** Assignment **
Please transcribe only the lines between the one containing "This screenshot has height=720, width=1568." and the end of the records, both ends included, exactly as written; skip every picture.

----- Provided records

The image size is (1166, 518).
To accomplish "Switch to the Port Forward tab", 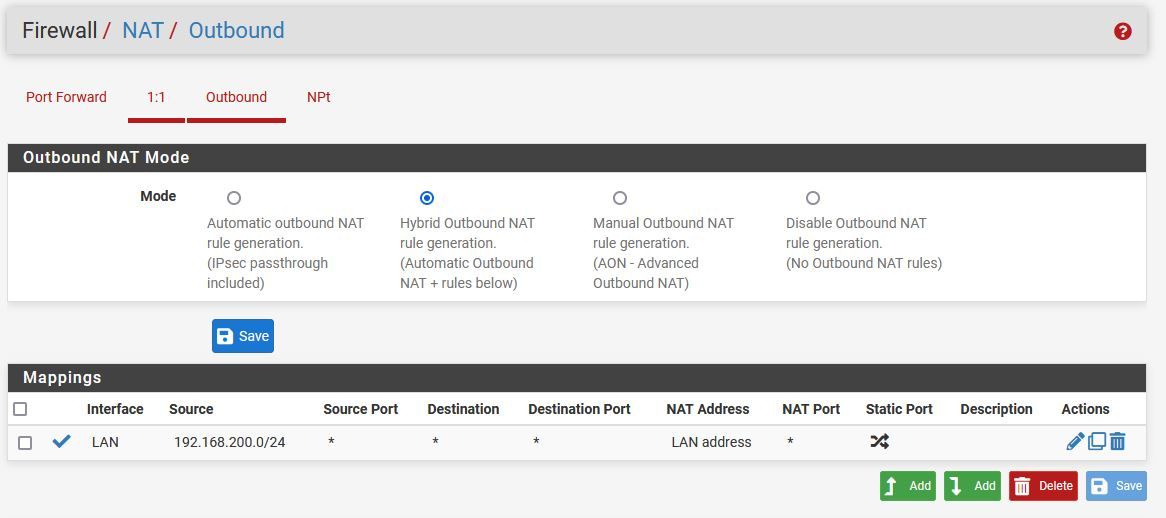I will click(x=66, y=97).
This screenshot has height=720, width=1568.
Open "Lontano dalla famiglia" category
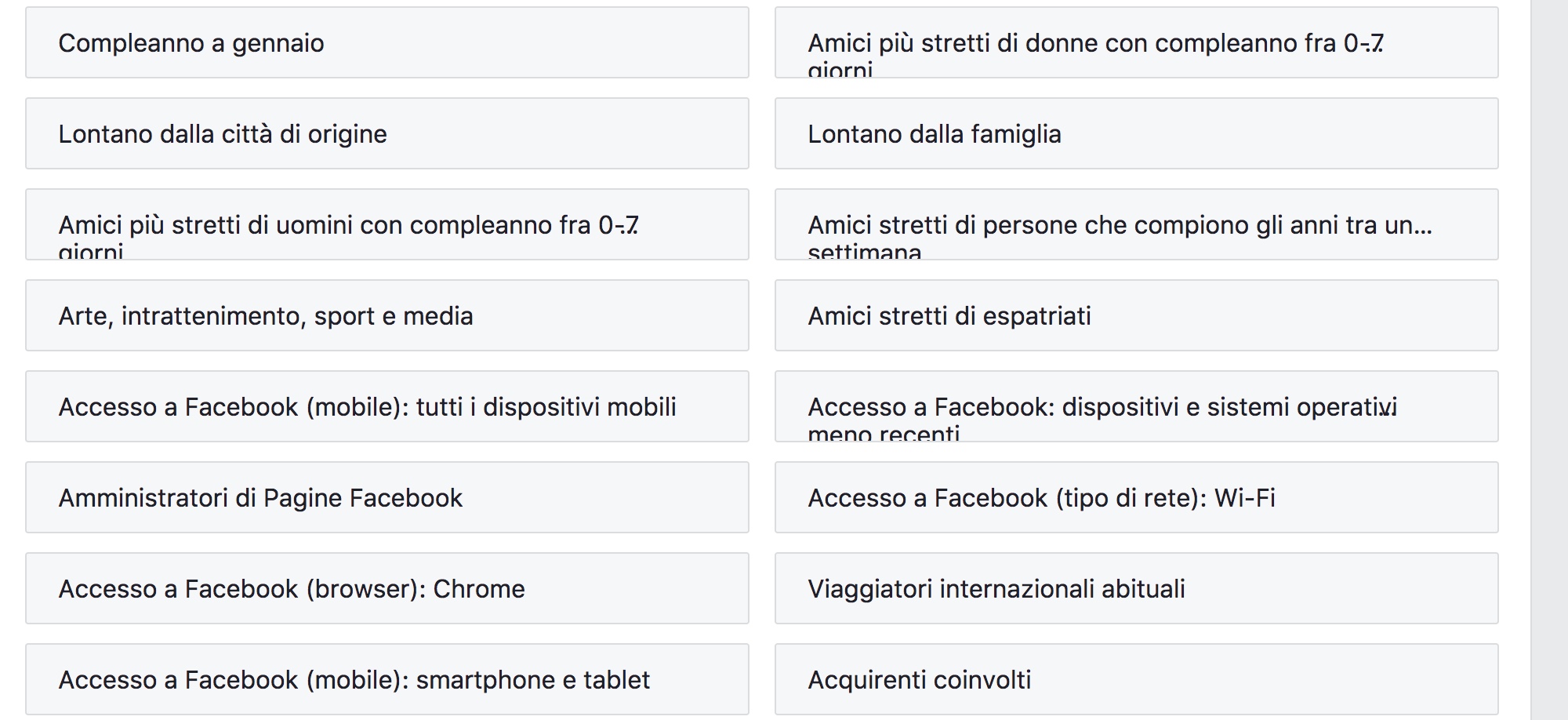point(1136,134)

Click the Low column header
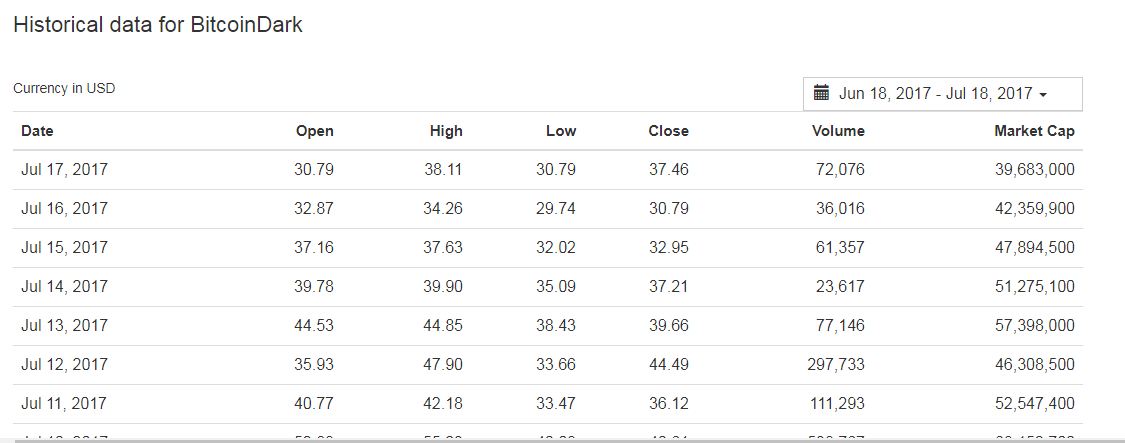pyautogui.click(x=561, y=131)
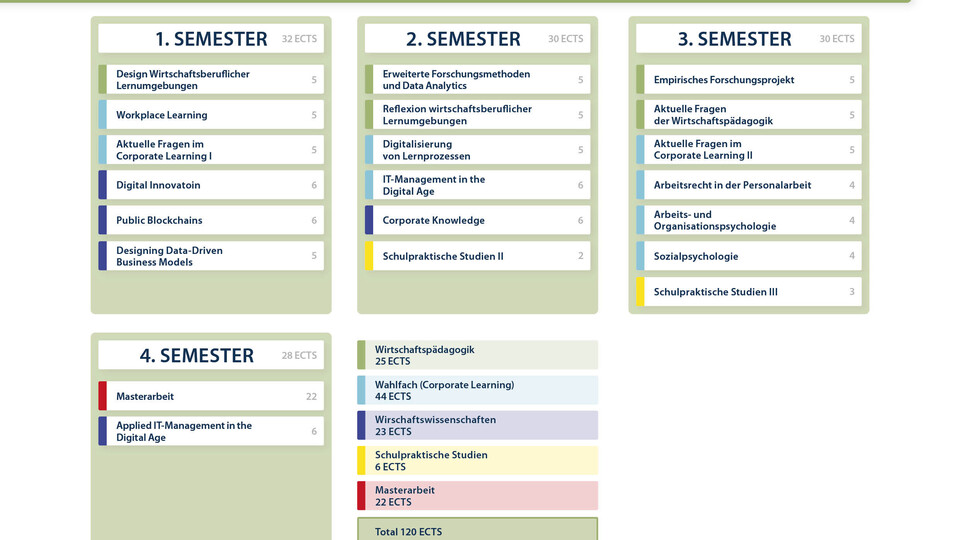Click the Empirisches Forschungsprojekt module
960x540 pixels.
[x=749, y=80]
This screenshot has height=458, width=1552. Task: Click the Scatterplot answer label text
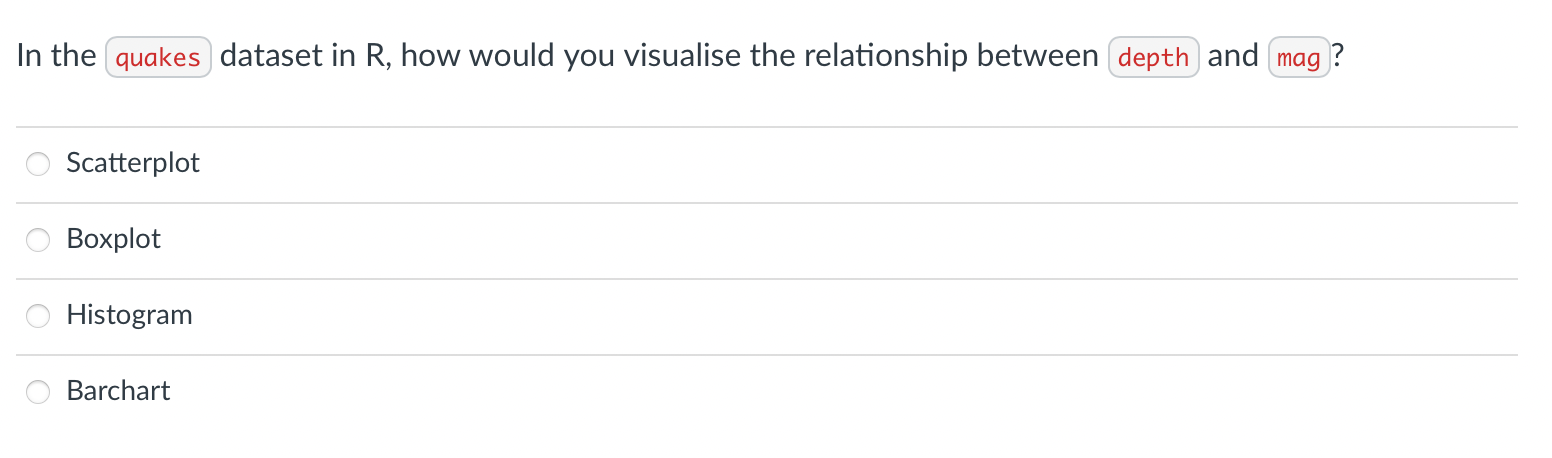pyautogui.click(x=133, y=163)
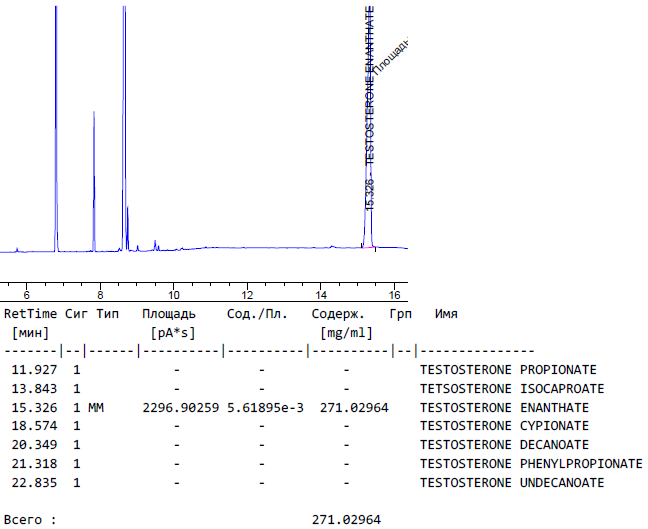This screenshot has height=529, width=648.
Task: Select the TESTOSTERONE DECANOATE row name
Action: point(504,445)
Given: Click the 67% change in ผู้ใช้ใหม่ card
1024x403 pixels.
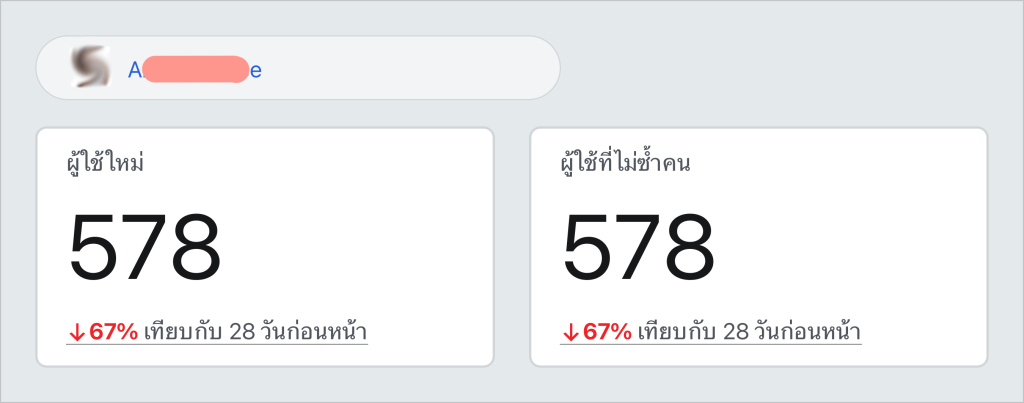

----------

** Reply to the task **
This screenshot has height=720, width=1568.
Open "Lontano dalla famiglia" category
point(1136,134)

Click the Low column header
pyautogui.click(x=561, y=131)
Click the Empirisches Forschungsprojekt module
960x540 pixels.
[x=749, y=80]
This screenshot has height=458, width=1552. Task: Click the Scatterplot answer label text
pyautogui.click(x=133, y=163)
This screenshot has height=529, width=648.
Task: Select the TESTOSTERONE DECANOATE row name
Action: point(504,445)
Given: Click the 67% change in ผู้ใช้ใหม่ card
1024x403 pixels.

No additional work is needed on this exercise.